## Data provided
○ ○ ○ ○

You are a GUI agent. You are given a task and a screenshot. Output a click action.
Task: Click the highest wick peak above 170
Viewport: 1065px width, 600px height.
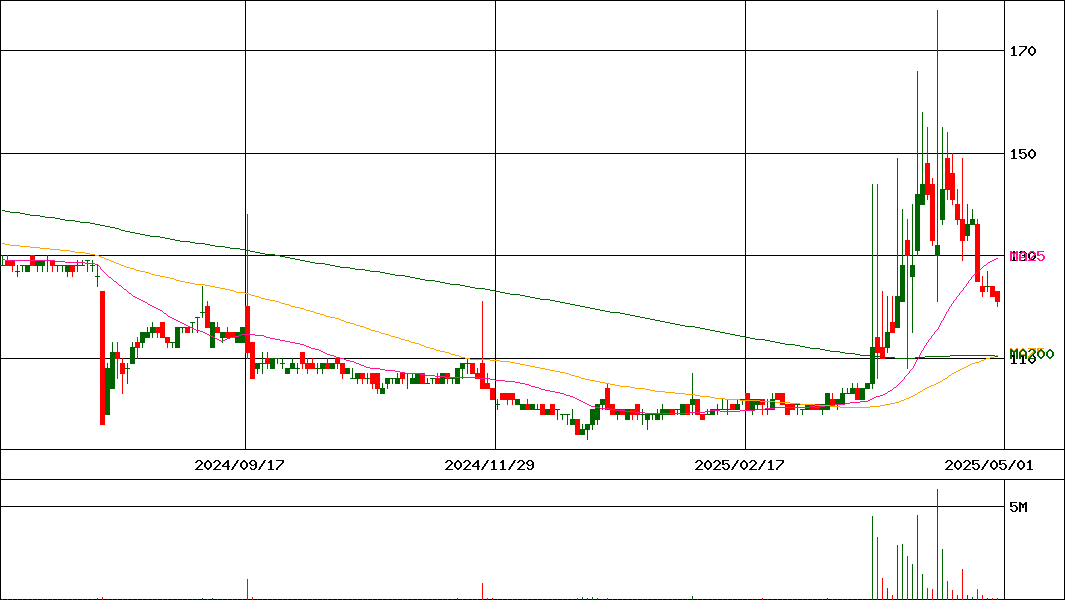937,14
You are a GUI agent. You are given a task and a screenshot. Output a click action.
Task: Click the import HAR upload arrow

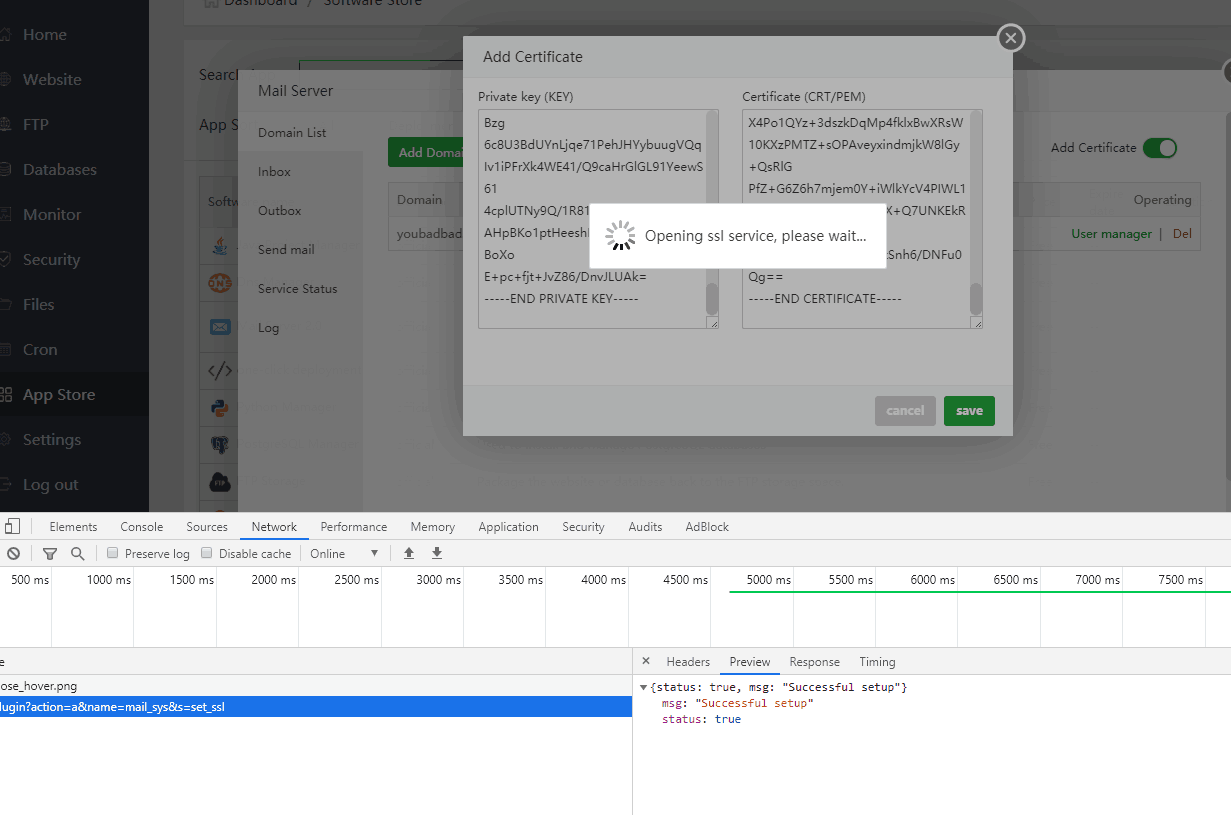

○ ○ ○ ○

## Your goal
All the lines above should be reproduced exactly, and none of the pictures.

## Expected answer
You are a GUI agent. You are given a task and a screenshot. Output a click action.
Task: Click the highest wick peak above 170
Viewport: 1065px width, 600px height.
937,14
You are a GUI agent. You are given a task and a screenshot. Output a click action.
Task: Click the import HAR upload arrow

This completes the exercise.